This Spaghetti Pomodoro Recipe Is a Pasta Master Class

For the first, oh, 25 years of my life, I thought that spaghetti pomodoro—or really any version of pasta with a vegetarian tomato sauce—was a Dumb Food. Capital D. Capital F. Nothing seemed quite as depressing as a bowl of mostly-stuck-together pasta with a pot of dumped-and-stirred store-bought marinara riding shotgun. To me, it epitomized Dinner as Disappointment, weeknight suburban ennui, post-collegiate despair, something that happened when eating was a problem to be solved rather than a joy to be captured. Hard pass.
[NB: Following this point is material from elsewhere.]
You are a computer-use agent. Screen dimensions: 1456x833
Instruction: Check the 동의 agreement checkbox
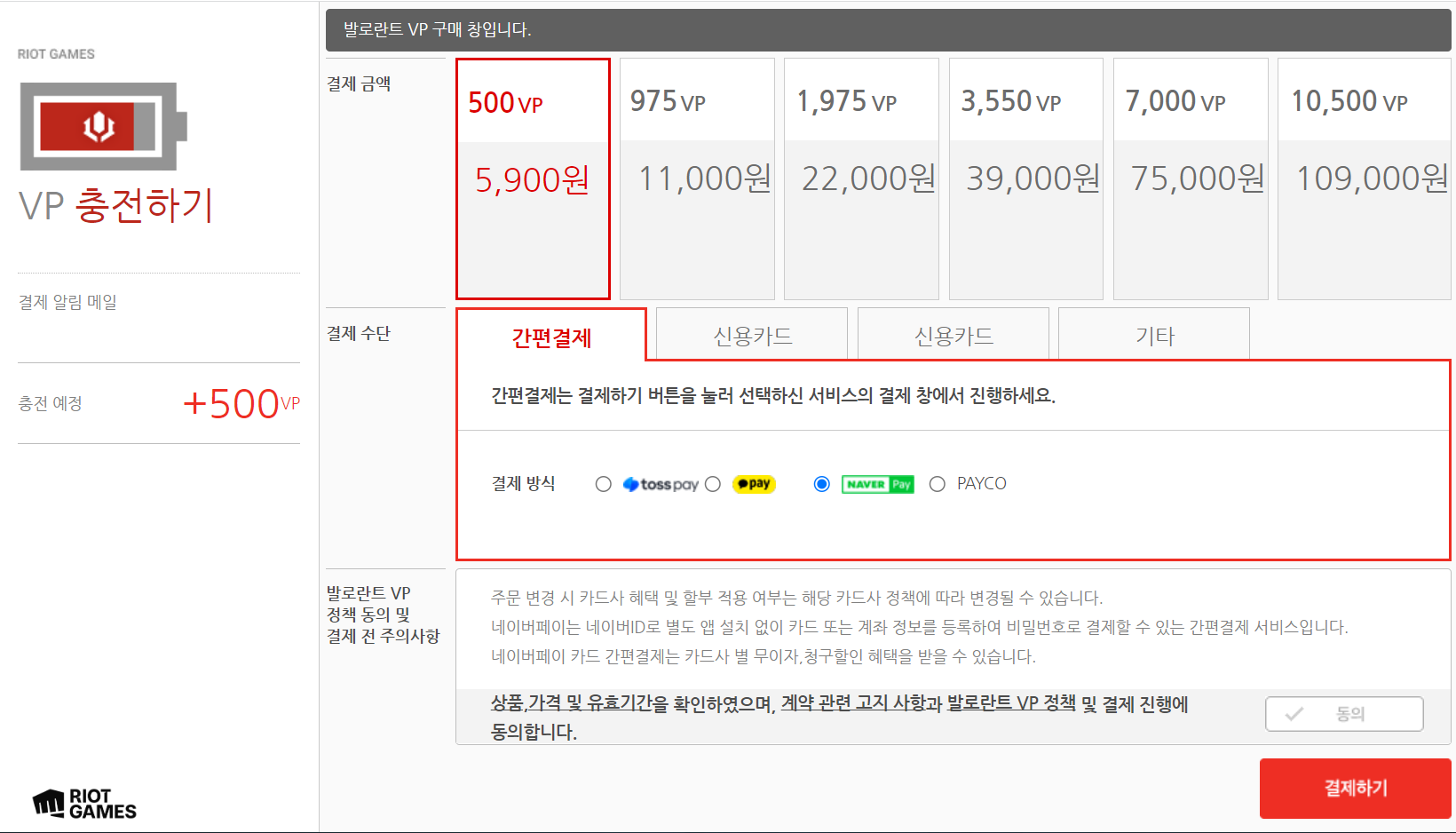pyautogui.click(x=1343, y=714)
But at some point in my mid-twenties, everything changed. In the midst of a kitchen kick in which I became hellbent on revisiting dishes I'd previously turned my nose up at, I decided it was time to give the ol' spaghetti and red sauce thing another shot. And after cooking through a proper pasta pomodoro recipe—one like the latest Basically recipe—I realized that, if you follow all of the basic rules that separate mediocre pasta dishes from mind-blowing, groan-inducing ones, you end up with the kind of simple, eminently crave-able plate of pasta that one could gleefully eat once a week. Not only that, but that this basic recipe offers a perfect crash course in what makes good pasta, well, good. Allow me to explain.

See the video.

First of all, when you make sure to salt your pasta water aggressively, so it's almost seawater-salty, you guarantee that every single strand of spaghetti you cook in it will be seasoned through and through. You realize that pasta is more than just a starchy, flavorless vehicle for sauce—it's a delicious ingredient in its own right, and you can't taste it without salt. (Just remember to taste your pasta water before you dump the pasta in—the "almost" in "almost seawater-salty" is key.)

And when you start with quality whole peeled canned tomatoes (the only canned tomatoes worth buying, IMHO, separate the solids from the juices, and let the tomatoes brown in plenty of garlicky olive oil, you concentrate their flavor, capitalizing on all of the natural umami that tomatoes have to offer. You get that this is what making a sauce is all about: using heat to caramelize ingredients, rendering them more complex and savory, and repeating the process to build overlapping layers of flavor.

And when you pull the cooked pasta not when it's al dente, but actually a couple of minutes before it reaches al dente, you give yourself plenty of time to finish cooking the spaghetti in the sauce before it gets mushy. Also, instead of going through the unpleasant process of pouring a giant pot of boiling water and noodles into a colander sitting in your (probably dirty, TBH) sink, you use tongs to transfer the pasta directly from the boiling water to the Dutch oven that the sauce is cooking in along with a good splash of that starchy, salty, good-as-gold pasta water. Of all the steps, this is the one that makes the biggest difference, the thing that separates "meh" pasta from eyes-rolling-into-the-back-of-your-head pasta. Letting the noodles finish cooking in the sauce a) allows the starches in the pasta to thicken and enrich said sauce and b) ensures that every single strand is completely suffused with saucy flavor. It's not spaghetti with tomato sauce on top; it's spaghetti and tomato sauce, united to form an incorporated, beautiful whole.

Granulated cheese, bit by bit.
Granulated cheese, bit by bit.
Photo by Heidi's Bridge

And when you use the right kind of Parm—the granulated kind, what you get pre-grated from the store or from using the weird pokey side of a box grater rather than a Microplane—and make sure to incorporate it into the sauce little by little, tossing the whole time, it will never clump up to form a weird mass in the pot. Instead, it will disappear seamlessly into the pasta, adding richness and aged cheese funk to the equation.

And when you throw a couple of pats of butter into the pot just before you serve it...well, that's fairly self explanatory. Nobody every complained that their pasta was too glossy, did they?

If any of the above is news to you, one bite will not only convince you of how good spaghetti with a dumb-simple homemade canned tomato sauce can be, but of how much better every pasta dish—be it a sausage, beans, and greens situation or a decadent vodka sauce—can be if you follow The Rules.

So, yeah: I take back all the bad things I ever said about spaghetti pomodoro—but not one word about all of the sad, not-delicious versions that give it a bad name.